Initially, it was a hybrid model. We needed to treat our server-side SDKs differently from our client-side SDKs. There were concerns about sending proprietary information like targeting rules and logic to devices not in the control of our customers. For our server-side SDKs, we built a flag-update stream, which is still in use today. For client-side SDKs (mobile, desktop, browser applications), we initially built ping streams. We would send a message to the stream anytime a flag or the environment changed. This told all listening clients to make a poll request for the updated information. LaunchDarkly would evaluate the flags for each individual client ensuring we weren't sending proprietary information.
The ping-stream model significantly reduced the chattiness of the polling. However, it wasn't immune from challenges. When customers had large numbers of clients connected, they would all get the update simultaneously, and in return all request updates at once. If one million connected clients all attempted to poll for an update at once, our servers would be overwhelmed. We had created the ability to potentially DDoS ourselves—oops.
We introduced a random jitter to delay when clients would send a request for an update. While this solved one problem, it introduced another. It was taking longer to deliver updates to all users. In an ideal world, it would be useful to send already evaluated flags to clients instead of using a ping-stream model.

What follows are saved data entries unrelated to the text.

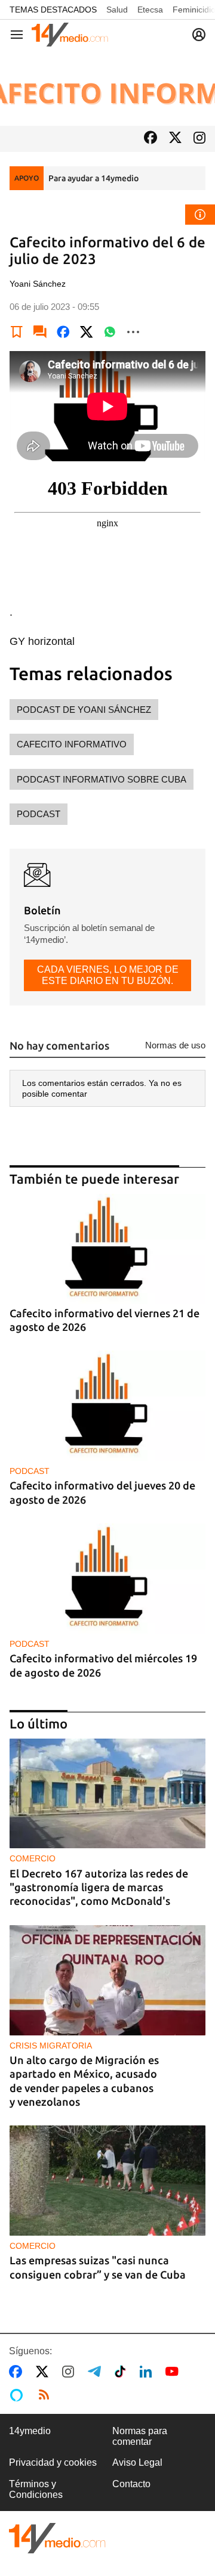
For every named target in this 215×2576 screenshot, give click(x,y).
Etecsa (150, 9)
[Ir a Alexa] (18, 2395)
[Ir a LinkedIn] (148, 2371)
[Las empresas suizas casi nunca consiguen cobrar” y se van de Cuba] (107, 2180)
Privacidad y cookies (53, 2462)
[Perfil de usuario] (199, 34)
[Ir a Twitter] (175, 138)
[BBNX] (57, 2538)
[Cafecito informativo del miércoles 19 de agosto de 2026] (107, 1578)
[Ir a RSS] (46, 2395)
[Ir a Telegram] (97, 2371)
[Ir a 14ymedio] (70, 34)
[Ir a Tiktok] (123, 2371)
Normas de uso (175, 1045)
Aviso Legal (137, 2462)
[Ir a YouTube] (174, 2371)
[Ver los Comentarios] (40, 332)
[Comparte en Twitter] (87, 332)
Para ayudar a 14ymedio (93, 178)
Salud (117, 9)
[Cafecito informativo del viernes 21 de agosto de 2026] (107, 1249)
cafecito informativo (72, 744)
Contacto (131, 2484)
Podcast (38, 814)
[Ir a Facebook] (150, 139)
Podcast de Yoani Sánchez (84, 709)
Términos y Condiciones (36, 2489)
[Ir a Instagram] (199, 139)
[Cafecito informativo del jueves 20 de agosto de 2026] (107, 1406)
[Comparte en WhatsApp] (110, 332)
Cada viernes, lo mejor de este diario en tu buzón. (108, 974)
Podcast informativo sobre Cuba (101, 779)
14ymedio (30, 2431)
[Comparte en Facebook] (63, 332)
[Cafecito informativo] (107, 87)
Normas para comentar (139, 2436)
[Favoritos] (17, 332)
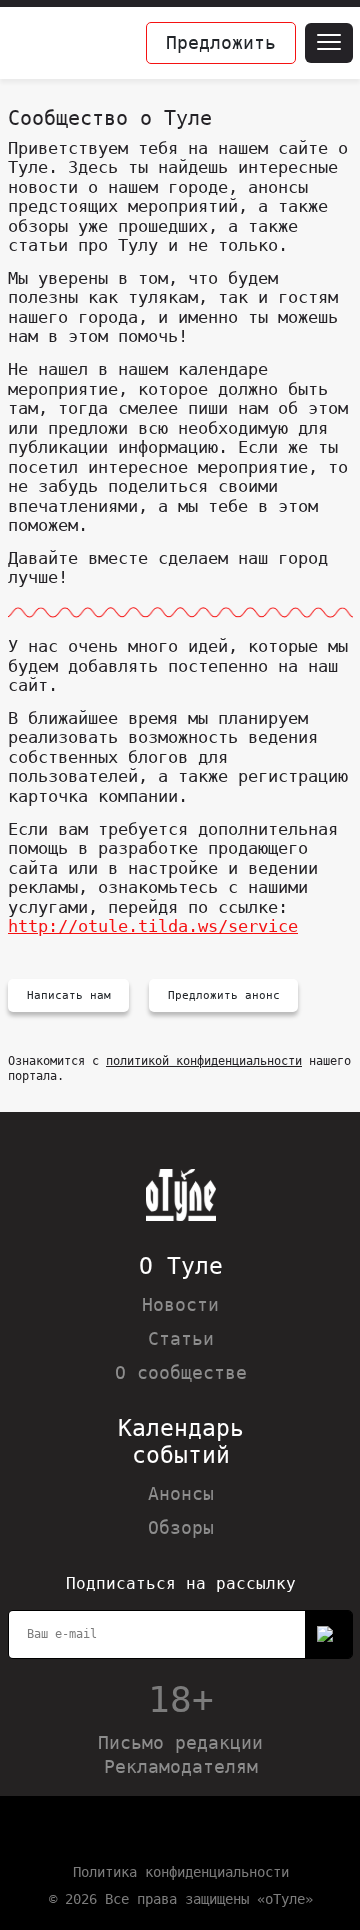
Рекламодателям (181, 1766)
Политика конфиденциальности (181, 1872)
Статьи (181, 1338)
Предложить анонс (224, 995)
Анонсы (181, 1493)
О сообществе (181, 1372)
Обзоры (181, 1527)
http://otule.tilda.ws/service (153, 926)
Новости (180, 1304)
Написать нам (69, 995)
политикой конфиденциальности (204, 1061)
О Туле (181, 1266)
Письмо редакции (180, 1742)
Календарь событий (181, 1441)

The notion of streaming evaluated flags to clients was scary as we have millions of client connections. To achieve this, we needed to keep the users' context in memory for the life of the stream. We categorized this idea under “It'll never work, but it would be great if it could.”
But then one of our engineers decided to investigate the size, memory constraints, and CPU. The analysis revealed it was realistically possible. This led to a conceptual plug-in and a lot of load testing to ensure we could handle the overhead. Today we have personalized flag streams, specific to individual users connecting to our service. This methodology allows us to send flag updates more efficiently and faster.
Additional innovations came from building our own streaming solution including the creation of our relay proxy. For customers with lots of SDKs, this meant a large number of streams being opened. Having so many open connections was problematic for the customer's NAT. Instead of each SDK establishing a connection with our services directly, they connect internally to our relay proxy. The relay proxy maintains a single connection to our services.
Conclusion
As we traveled down the road from polling to streaming, we thought about the impact it would have on our customers. Customers today see rapid updates when flags change with significantly less bandwidth consumption. The benefits of this architecture don't stop with our customers, but they continue down to their customers. The batteries on the mobile devices are extended as they no longer have to spend battery power on polling. With LaunchDarkly's streaming architecture, you can be confident your customers receive the most up-to-date flag configurations as quickly as possible.